In order to avail the provider of the ability to bill for laboratory tests, the laboratory would enter into an arrangement with the provider, whereby the laboratory would obtain the specimen from the provider, perform the testing on such specimen and then deliver the glass slides to the provider.  The provider would then employ a pathologist, who would interpret the slides and generate a report for the provider.  The laboratory would bill for the technical component of the test, and the provider would bill for the professional component of the test. 


While this arrangement may seem innocuous, it is fraught with danger.  Aside from any fraud and abuse concerns that may arise for the proposed arrangement (e.g., “Contractual Joint Venture”, Self-Referral, etc.), a primary care provider’s ordering of a FISH test may constitute the ordering of medically unnecessary services, in violation of applicable state and federal laws.  For example, C.F.R. 42 § 410.32(a) provides, in relevant part, that [a]ll diagnostic x-ray tests, diagnostic laboratory tests, and other diagnostic tests must be ordered by the physician who is treating the beneficiary, that is, the physician who furnishes a consultation or treats a beneficiary for a specific medical problem and who uses the results in the management of the beneficiary’s specific medical problem.” (emphasis added).  The foregoing regulation effectively requires that a provider order only those tests that could yield results that may be applied by such provider, based on their practice specialty, in the treatment of the patient.  Accordingly, the test would likely not be medically necessary, even if it detects or rules out cancer, since a primary care provider does not possess the requisite education, training and experience (or Board specialty) to treat a patient whose test results reveal bladder or cervical cancer (such treatment would be within the scope of a medical oncologist’s practice), and should, consistent with the standard of care, refer the patient to a specialist (again, a medical oncologist). 


If the test is deemed medically not necessary, then the provider’s ordering of such test would likely constitute a violation of law, and the provider’s claim for such test would likely constitute a false claim violative of state and federal laws prohibiting the submission of false claims, such as the False Claims Act, resulting in an overpayment to the provider.  Violation of these laws could result in significant adverse action against the provider, including, without limitation, direct penalties in the form of recoupment actions, False Claims Act/Insurance Fraud Prevention Act actions (seeking three times the overpayment and attorneys’ fees), fines, exclusion, criminal penalties provided that the requisite intent exists (which intent could be inferred from a pattern of improper billing), as well as collateral consequences in the form of licensure action, third party payor actions (including termination from panels) and healthcare facility medical staff adverse action.  

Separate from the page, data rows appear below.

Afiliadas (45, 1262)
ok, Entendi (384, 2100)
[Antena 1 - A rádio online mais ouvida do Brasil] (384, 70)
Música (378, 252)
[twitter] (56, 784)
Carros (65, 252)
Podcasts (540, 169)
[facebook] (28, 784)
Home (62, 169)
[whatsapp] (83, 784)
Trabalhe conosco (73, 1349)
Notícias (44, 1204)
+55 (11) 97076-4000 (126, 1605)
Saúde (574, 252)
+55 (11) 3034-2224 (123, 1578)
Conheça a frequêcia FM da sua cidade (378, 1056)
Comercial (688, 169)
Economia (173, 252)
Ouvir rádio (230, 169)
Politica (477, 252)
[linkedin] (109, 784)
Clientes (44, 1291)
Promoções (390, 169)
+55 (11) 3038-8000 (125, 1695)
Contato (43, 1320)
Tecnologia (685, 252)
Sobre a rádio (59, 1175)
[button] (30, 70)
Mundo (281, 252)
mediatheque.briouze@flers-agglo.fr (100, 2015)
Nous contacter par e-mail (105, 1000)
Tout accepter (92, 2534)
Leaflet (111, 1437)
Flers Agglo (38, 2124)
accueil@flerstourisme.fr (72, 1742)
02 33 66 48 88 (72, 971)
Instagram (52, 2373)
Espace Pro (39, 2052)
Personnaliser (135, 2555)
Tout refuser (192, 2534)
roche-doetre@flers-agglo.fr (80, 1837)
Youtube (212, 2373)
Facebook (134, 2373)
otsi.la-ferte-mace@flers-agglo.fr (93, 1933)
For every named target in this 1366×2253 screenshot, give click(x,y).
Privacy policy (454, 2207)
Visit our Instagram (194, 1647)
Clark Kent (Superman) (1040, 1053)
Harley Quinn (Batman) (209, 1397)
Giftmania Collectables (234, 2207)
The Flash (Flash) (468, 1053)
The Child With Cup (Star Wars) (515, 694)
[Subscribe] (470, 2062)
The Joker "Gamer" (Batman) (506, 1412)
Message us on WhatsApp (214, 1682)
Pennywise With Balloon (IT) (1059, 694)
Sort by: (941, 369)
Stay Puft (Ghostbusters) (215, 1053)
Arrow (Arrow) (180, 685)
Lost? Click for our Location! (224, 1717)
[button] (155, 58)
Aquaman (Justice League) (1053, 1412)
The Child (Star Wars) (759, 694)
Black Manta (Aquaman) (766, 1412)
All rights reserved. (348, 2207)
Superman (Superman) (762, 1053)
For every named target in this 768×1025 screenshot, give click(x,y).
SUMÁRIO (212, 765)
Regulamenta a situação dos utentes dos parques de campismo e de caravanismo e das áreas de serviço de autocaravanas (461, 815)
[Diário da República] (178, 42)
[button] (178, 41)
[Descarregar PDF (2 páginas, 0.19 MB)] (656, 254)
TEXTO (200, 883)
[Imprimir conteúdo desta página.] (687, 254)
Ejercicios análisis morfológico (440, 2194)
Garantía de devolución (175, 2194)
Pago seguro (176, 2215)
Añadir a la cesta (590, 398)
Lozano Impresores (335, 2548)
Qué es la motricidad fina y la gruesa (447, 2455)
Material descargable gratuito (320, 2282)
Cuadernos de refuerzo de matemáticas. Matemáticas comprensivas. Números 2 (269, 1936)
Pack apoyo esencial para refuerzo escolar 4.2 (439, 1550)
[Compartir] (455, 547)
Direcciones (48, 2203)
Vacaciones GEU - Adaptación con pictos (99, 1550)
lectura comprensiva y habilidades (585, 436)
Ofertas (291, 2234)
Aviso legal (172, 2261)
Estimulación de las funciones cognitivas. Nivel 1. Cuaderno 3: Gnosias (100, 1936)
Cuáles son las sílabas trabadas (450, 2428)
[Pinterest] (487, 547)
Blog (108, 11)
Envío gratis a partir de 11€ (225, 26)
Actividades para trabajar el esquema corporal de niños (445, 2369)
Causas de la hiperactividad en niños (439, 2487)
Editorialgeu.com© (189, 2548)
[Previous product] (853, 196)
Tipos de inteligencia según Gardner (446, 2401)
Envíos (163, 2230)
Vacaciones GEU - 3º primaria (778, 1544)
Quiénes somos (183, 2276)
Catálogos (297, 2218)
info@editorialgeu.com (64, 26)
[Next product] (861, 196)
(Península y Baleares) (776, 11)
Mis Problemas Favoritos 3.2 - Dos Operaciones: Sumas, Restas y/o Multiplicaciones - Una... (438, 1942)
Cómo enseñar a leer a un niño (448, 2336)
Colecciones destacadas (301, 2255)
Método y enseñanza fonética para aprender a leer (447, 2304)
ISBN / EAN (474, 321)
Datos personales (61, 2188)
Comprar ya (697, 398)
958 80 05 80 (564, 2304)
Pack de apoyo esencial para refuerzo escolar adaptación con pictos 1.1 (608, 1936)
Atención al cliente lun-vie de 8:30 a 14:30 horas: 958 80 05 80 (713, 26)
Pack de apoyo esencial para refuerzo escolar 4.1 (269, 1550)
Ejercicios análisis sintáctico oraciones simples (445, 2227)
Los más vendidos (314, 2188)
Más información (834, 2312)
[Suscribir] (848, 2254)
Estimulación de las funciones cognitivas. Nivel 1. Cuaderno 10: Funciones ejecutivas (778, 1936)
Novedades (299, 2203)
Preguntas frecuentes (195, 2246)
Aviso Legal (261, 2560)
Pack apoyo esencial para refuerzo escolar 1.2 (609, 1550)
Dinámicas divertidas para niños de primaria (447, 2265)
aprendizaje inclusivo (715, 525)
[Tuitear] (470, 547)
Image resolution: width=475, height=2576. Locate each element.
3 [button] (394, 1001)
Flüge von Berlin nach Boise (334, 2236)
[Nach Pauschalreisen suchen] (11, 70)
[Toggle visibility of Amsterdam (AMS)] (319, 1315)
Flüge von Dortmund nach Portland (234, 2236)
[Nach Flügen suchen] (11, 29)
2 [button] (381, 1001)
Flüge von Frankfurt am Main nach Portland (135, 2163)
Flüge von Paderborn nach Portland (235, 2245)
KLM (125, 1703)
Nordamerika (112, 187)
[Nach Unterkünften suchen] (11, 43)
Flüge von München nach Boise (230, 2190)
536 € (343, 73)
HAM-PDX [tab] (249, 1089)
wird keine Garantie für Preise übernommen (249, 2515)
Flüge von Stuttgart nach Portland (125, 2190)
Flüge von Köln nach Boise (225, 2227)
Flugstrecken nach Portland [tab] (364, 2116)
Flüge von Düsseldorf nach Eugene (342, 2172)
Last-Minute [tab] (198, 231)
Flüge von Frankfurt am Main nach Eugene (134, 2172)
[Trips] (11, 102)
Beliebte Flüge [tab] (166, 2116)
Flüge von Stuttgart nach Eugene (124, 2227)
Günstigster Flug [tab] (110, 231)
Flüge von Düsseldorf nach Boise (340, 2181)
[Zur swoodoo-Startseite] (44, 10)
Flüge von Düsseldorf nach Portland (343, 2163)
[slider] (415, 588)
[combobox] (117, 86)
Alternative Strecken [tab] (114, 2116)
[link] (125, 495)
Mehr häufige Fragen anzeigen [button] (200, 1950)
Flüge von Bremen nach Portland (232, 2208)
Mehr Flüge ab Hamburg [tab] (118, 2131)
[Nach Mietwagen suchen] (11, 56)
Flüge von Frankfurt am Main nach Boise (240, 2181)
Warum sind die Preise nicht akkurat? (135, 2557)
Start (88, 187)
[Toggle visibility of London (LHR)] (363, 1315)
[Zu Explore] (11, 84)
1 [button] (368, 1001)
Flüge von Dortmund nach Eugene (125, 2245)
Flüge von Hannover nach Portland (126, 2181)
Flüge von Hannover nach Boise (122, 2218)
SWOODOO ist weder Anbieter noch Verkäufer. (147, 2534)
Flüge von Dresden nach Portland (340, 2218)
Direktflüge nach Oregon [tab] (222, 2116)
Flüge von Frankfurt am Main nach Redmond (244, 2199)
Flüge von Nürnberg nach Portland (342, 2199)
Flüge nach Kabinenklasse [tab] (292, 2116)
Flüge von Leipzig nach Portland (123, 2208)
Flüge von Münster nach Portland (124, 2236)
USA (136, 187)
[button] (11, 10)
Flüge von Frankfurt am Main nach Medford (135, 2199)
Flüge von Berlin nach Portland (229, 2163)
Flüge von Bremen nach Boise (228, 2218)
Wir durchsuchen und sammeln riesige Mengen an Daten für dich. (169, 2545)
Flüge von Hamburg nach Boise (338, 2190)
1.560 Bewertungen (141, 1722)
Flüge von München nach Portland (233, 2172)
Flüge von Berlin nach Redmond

Given the current regulatory climate, marked by aggressive enforcement activity, the risk of adverse action heavily outweighs the potential benefit that may be derived from the aforementioned arrangement.  Unlike the principals of a laboratory, the principals of a medical practice are independently licensed by state agencies (e.g., the Board of Medical Examiners).  As such, adverse action could disproportionately affect providers, who face not only monetary penalties and criminal sanctions, but also adverse licensure action that could result in the loss of their medical license and livelihood.


Not all violations of law are readily apparent; some violations may be subtle.  Ignorance of the law, and reliance on the laboratory’s representation of compliance with law, is no defense.  Providers are independently liable for their conduct, and are charged with knowledge of the law.  Accordingly, before embarking on a new arrangement, it is imperative that you fully evaluate the legality of the same using independent qualified legal counsel.